Beauregard’s twang was in place and she was moving fast in the direction of the McCallister ranch. Evidently Deacon’s offer of a joint venture had been rejected and she preferred partnering with the mangy wolf loping by her side.
Miri wanted to talk to Ned and get on with her business. It was fine taunting Deacon from across a street or by lamplight in Eclipse, but holding a conversation with him while he peered at her for extended periods was becoming a strain.
She was going to have to move on. Her regret put her in a grumpier mood than she should have been. After all, she still had Ned to cash in as soon as she figured out how to get him out of Deacon’s clutches.
But Deacon wasn’t having any of her rush. As soon as they rode into the McCallister barnyard, he let out a whoop that brought his brother out from the barn.
“Who’s cooking this morning? Tell me Eden’s in the kitchen and make me a happy man.”
“Best cook in Texas told me there was a fresh batch of apple butter to slather on her pancakes and she was serving ’em with scrambled eggs, fried taters, gravy and ham.” Sam grinned at Deacon and then peered at Miri thoughtfully. “Wondered when you two were going to get sensible and team up.”
Sam’s description of breakfast made Miri so hungry she had to keep her mouth shut to stop drool from spilling out. As it was, her stomach clenched and growled, embarrassing her with the noise. Deacon didn’t waste time.
He dismounted and led Possum into the barn with Miri still mounted on his back. He threw her a brush, a bucket and a scoop and pointed her at the feed bin and water trough. She didn’t appear to have much choice and the promise of a tasty meal tipped the scales, erasing good sense with hunger.
“Where’s the counterfeiter?” Deacon talked to his cousin and his brother and she listened as she took care of Possum.
“Dan Hawks had use for him. I didn’t.” Sam’s tone didn’t bode well for Ned Jackson. “I hauled him to Hawks Nest soon as you brought him here. You’ll have to question him there. I don’t want the jackass around our women.”
“Guess Ned couldn’t keep his mouth shut here either.” Deacon didn’t seem perturbed by the change of venue for her prisoner. It made it that much harder for her to question him.

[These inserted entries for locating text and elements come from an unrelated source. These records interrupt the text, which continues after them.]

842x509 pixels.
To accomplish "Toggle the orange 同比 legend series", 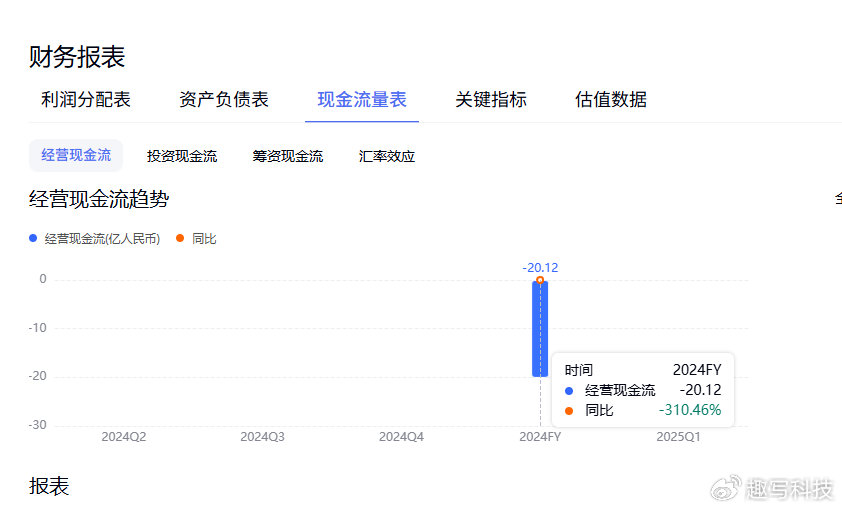I will click(197, 239).
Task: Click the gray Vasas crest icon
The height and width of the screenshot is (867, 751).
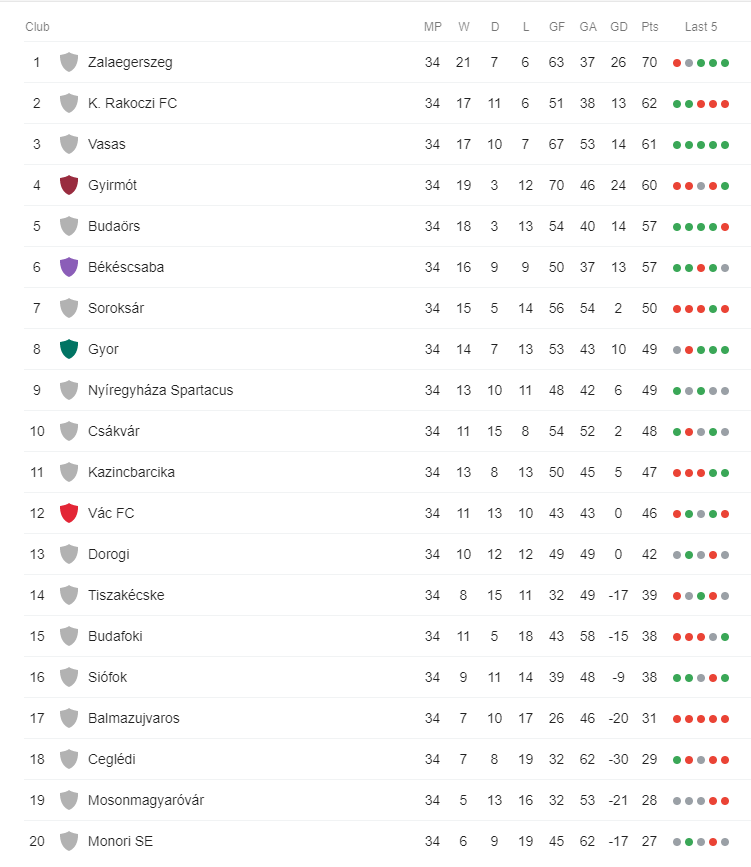Action: point(69,144)
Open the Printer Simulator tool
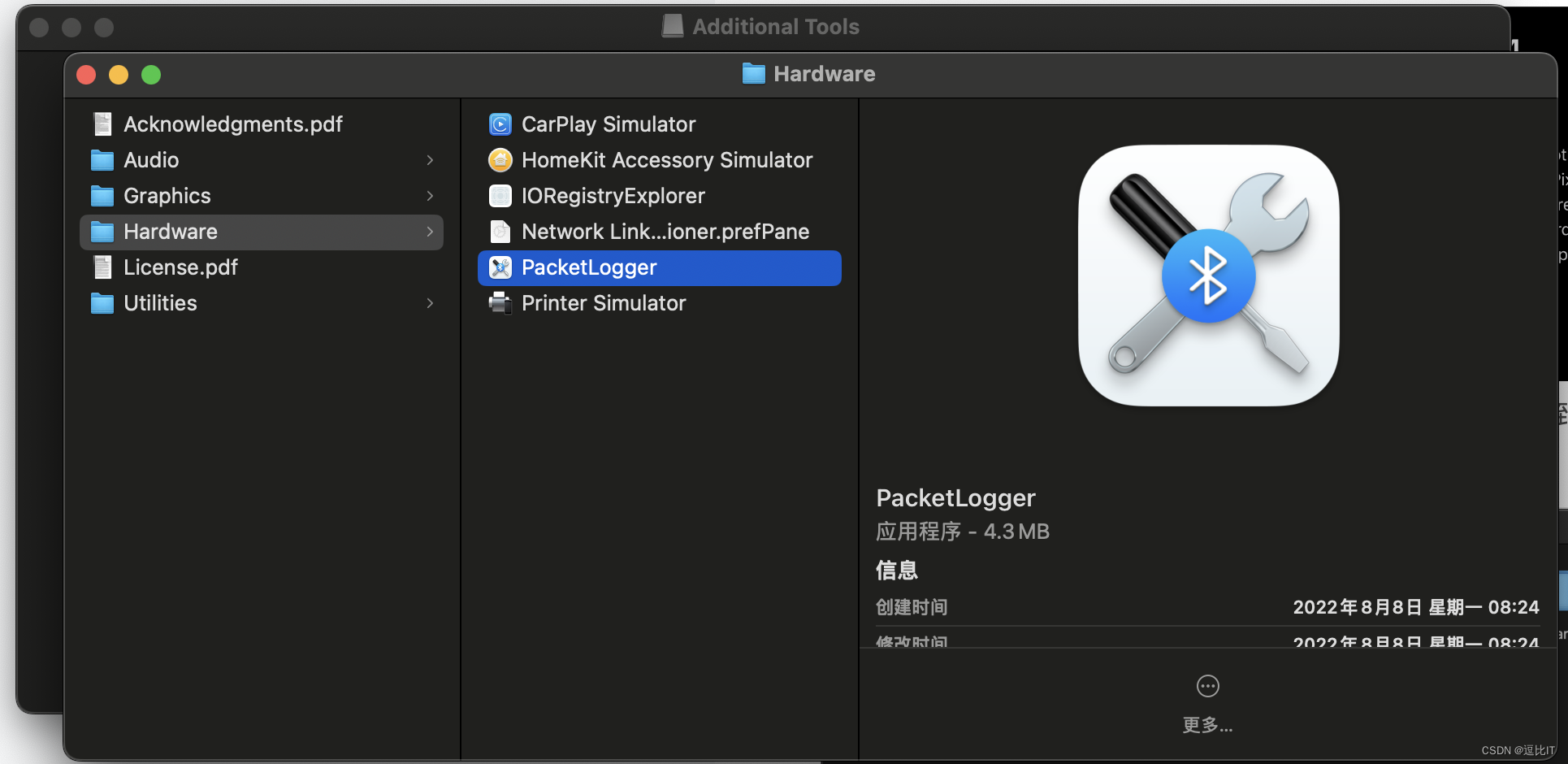Viewport: 1568px width, 764px height. (604, 303)
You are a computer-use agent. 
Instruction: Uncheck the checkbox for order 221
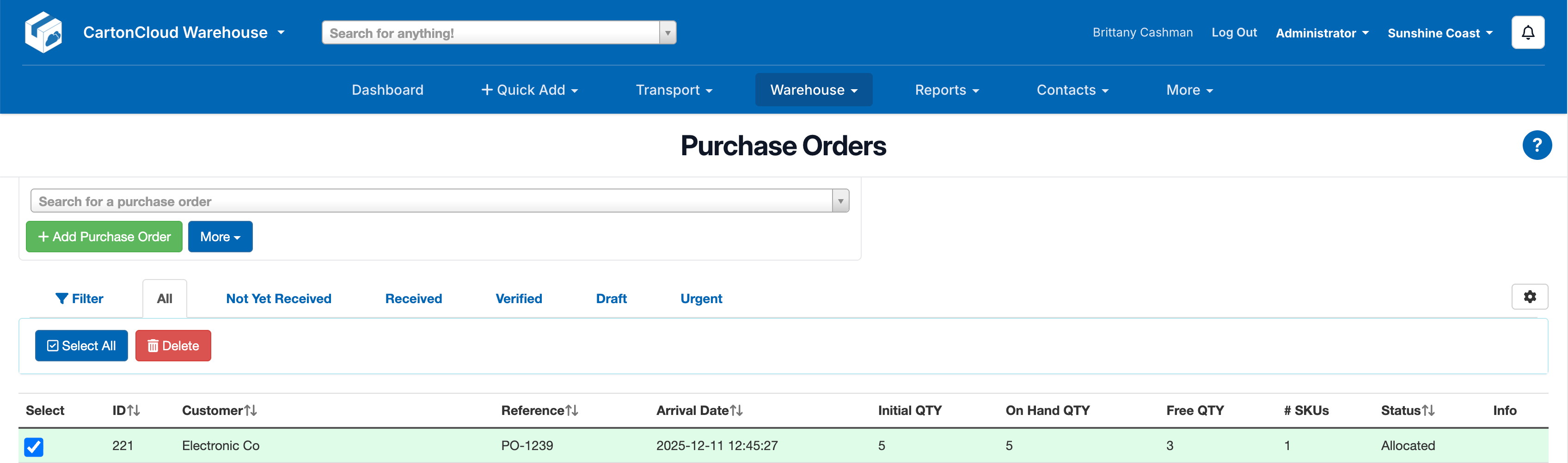pyautogui.click(x=34, y=446)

But the food smells superseded her impatience and she followed the McCallister men into the ranch kitchen for their morning meal.
“It’s customary to take your hat off inside, pup,” Deacon growled.
It was one of those infrequent moments when Miri’s disguise got in the way of living. Here she was in the midst of a family get-together with people she’d really like to know and she was decked out in Beau’s costume playing an uncouth Tennessee half-grown bumpkin.
Miri didn’t know much about social etiquette and Beau knew even less. It was a good excuse not to take off her hat. The hat pretty much went with the wig and one without the other wasn’t something she cared to risk.
“Pshaw, Deacon, quit picking on the boy. Eat.” Eden moved Miri toward the kitchen table, scolding Deacon along the way. He still got to the table before her and made it a point to sit across from the chair where Eden seated her.
Miri scooted back some, trying to make her lanky frame appear smaller and debating whether to leave or stay. The tantalizing scents coming from the kitchen were too much lure though, and she decided not to let Deacon run her off.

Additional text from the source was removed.